I was prepared for the big chill that I seem to get every night since starting this crazy diet and went to bed with 2 hot water bottles and an extra layer of PJ's (Not sure how long the OH will put up with this lol)

So, day 5, that's 5% of the hard part done!! HURRAH!!

Bye for now

Lizzie
 
The COLD noone warned me about it,but it's quite striking isn't it . Ihaven't asked anyone about it but I'm a lot better now.(4 weeks in) I know it's much milder over the lastfew days but the cold felt like an internal thing if that makes sense & I think it has slowly crept off while i wasn't looking.
 
OH and socks in bed, & wrist warmers around the house. It was only last week but I'd already forgotten how cold i actually felt
 
Oh no .. Friday night!!

Friday's are typically umm food and red wine night.. the thought keeps popping into my head 'OOoooh Friday night, yummies and wine' and then.. ':cry: DIET!'

So I got weighed :eek: , which I promised myself I wouldn't do before the end of the first week, but I thought it might spur me on past the temptations of the usual Friday night delights. Good news too, I've lost 11 lbs!! WOoo hoo.. however, the realist in me knows that most of that will be getting rid of the food I ate on Sunday lol but still progress is progress. :)

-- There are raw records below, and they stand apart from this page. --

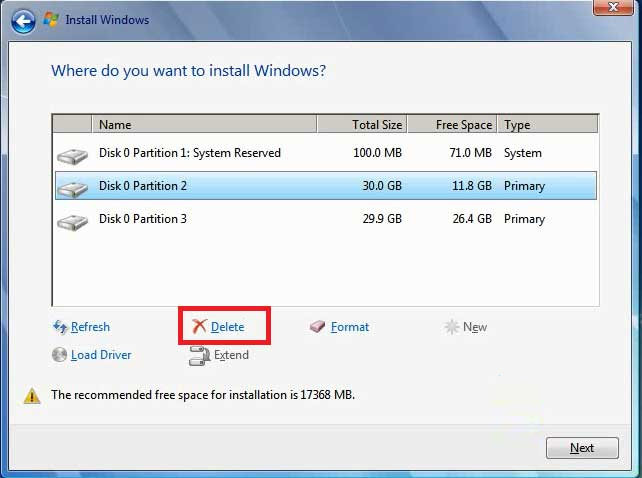Click the Extend partition icon

[199, 355]
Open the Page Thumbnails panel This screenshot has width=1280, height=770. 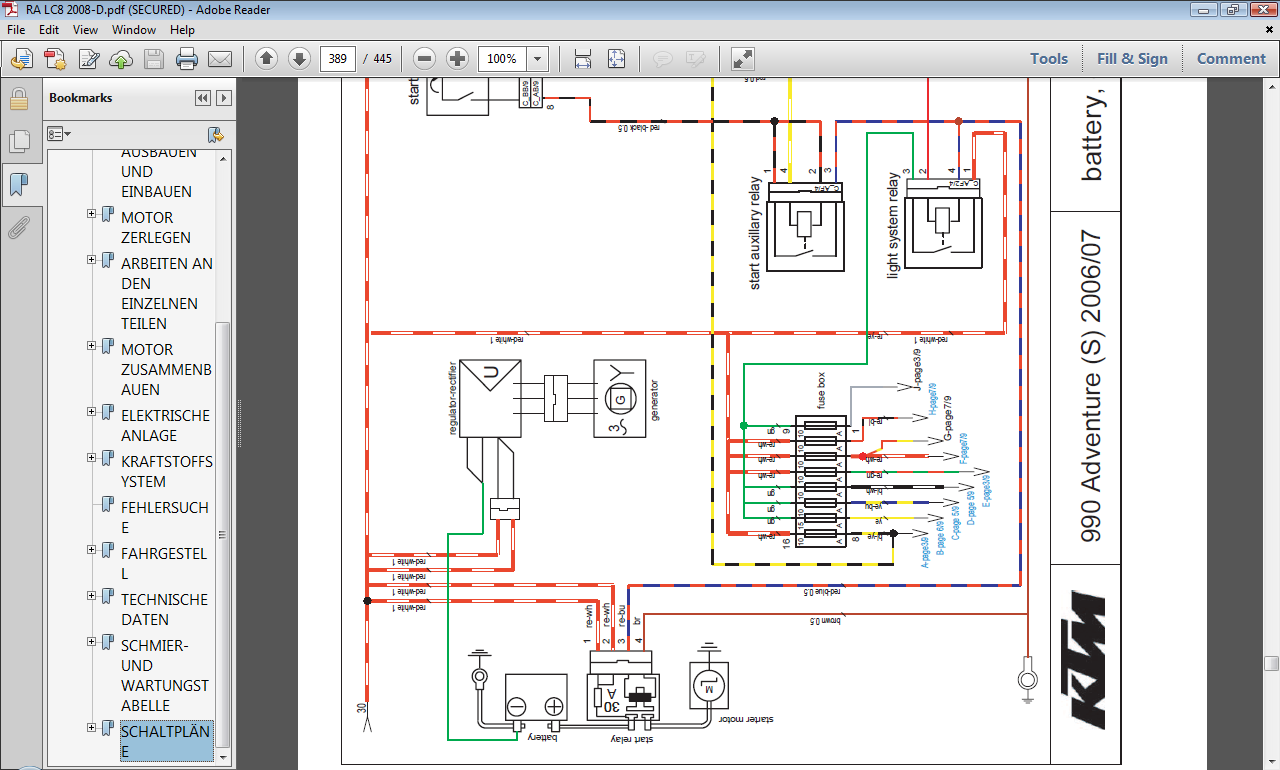pyautogui.click(x=18, y=141)
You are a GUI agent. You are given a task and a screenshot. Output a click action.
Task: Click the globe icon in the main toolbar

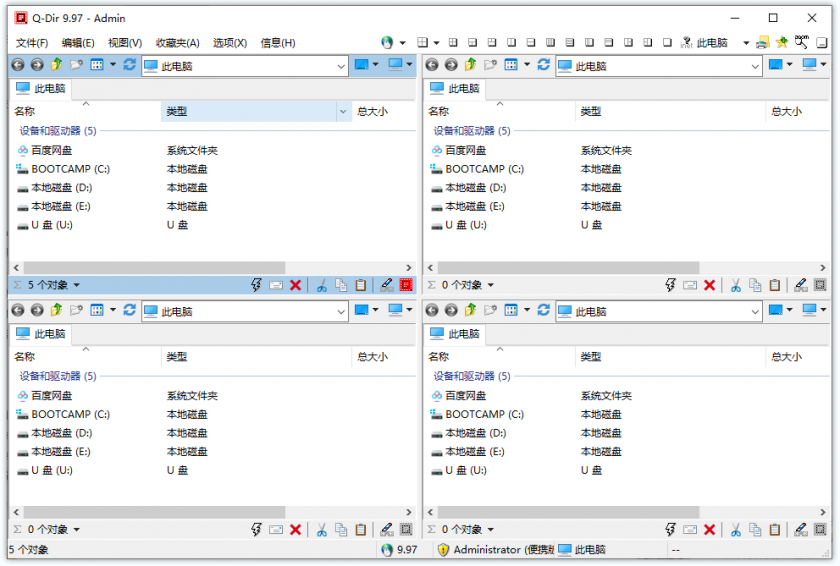pos(387,43)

Oh well .. I'm going to temp the other half to a game of Trivial pursuit and see if that can take my mind of things for tonight!

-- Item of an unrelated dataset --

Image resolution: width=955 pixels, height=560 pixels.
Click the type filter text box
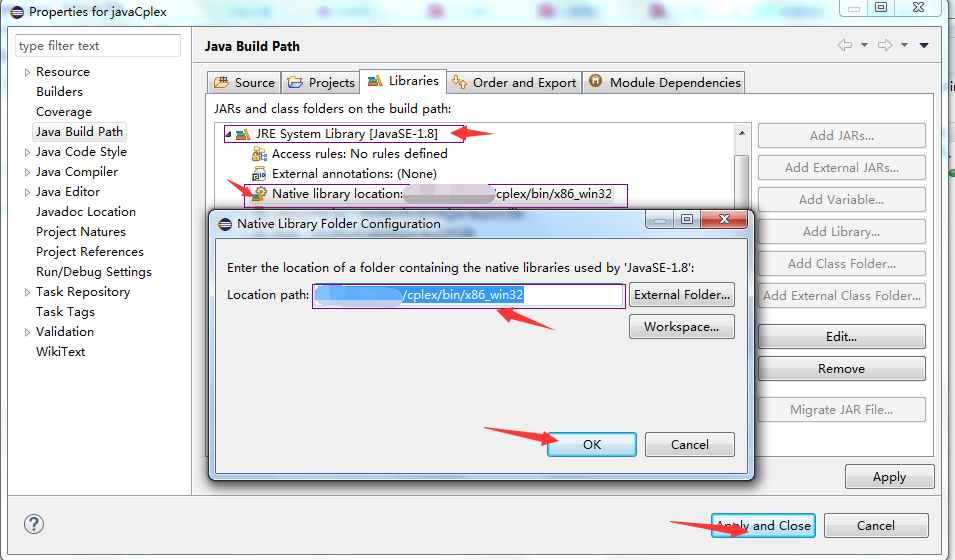pos(98,46)
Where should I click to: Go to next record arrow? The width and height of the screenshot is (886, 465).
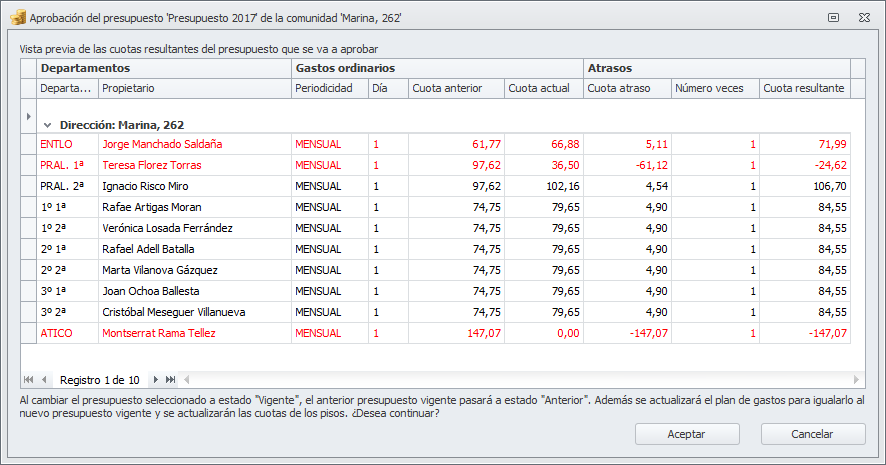tap(155, 380)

I'm thinking of getting a ticker now that I've ticked down some pounds - (but I'm scared that my OH will log on and see how much I weigh, and there's some things that should be kept secret between a man and a woman lol :rolleyes: )

Bye for now

Lizzie

xxxxx

ps OOOooo it's not easy is it (in the style of Marjorie dawes)
 
Oh Roosters, I thought I was the only one who doesn't want my OH to know what I really weigh. I'm a couple of weeks ahead of you on CD & already told him I've lost quite a lot less than I aready have.My guilty secret goes further than this though. When I told him I was going to meet a CDC & go on the diet i expected some scoffing, but his response was 'mmmm think I've heard of it ,been around for a bit hasn't it(OH Yes I reply 25yrs or so) ah well can't be too faddy then'
&that was it until I returned with the shakes. He briefly said 'What no meals at all?' & that was that. He has no idea how low the cals are,nor that it functions on ketones. I am quiteconfident he has no interst in reading the sachets.Nor will he get on line & enter this or any other web site.'I hate computers,have to us them all day at work ,why should I want to use ne at home?' He's so anti computer he has evendeclared his dislikeof the dvdpayer cos you have to select menus & press play. videos now ,you just put them in & they go'
So back to the subject, I tell him I've lost a couple more pounds when I come back from CDC & it serves 2 functions.
Firstly to disguse he fact that I need to lose over 8st, but also because he doesn't approve of 'too rapid weight loss ,it's not good for you '
And they say true love has no secrets
To be fair to him though he keeps telling me how well I'm doing & reminds the children to be appreciative when hot suppers are served because it must be hard for mummy when she can't eat any of it herself.
dear Roosters I've really droned on here,didn't mean to sorry
 
Dearest Jane!

It was a pleasure reading your 'droning' and feel free to drone/chat/laugh/compare the idiosyncrasies of OH's with me ANYtime you like.. xx

And you know what I think? Piffle to 'True Love has no secret' - True love is on a need to know basis! Don't you agree Jane lol

And as for not telling our OH's our starting weight, I think we're actually saving them from themselves. They're bound to accidently say something wrong, stutter, mumble and get sent straight to the dog house, and it's not fair on them! (I'm going to get shot for this lol) - they are after all only men!!

Well I think that we're in a fantastic situation really Jane, Lovely supportive partners + Kiddies, stir in a bit of shake powder and a pinch of will power and we'll be wearing t-shirts with our weight printed on the front in no time!

Lizzie xxxx
 
Love the diary so far, very upbeat, like it!!

11bs is ace, took me nearly 2 weeks to do that!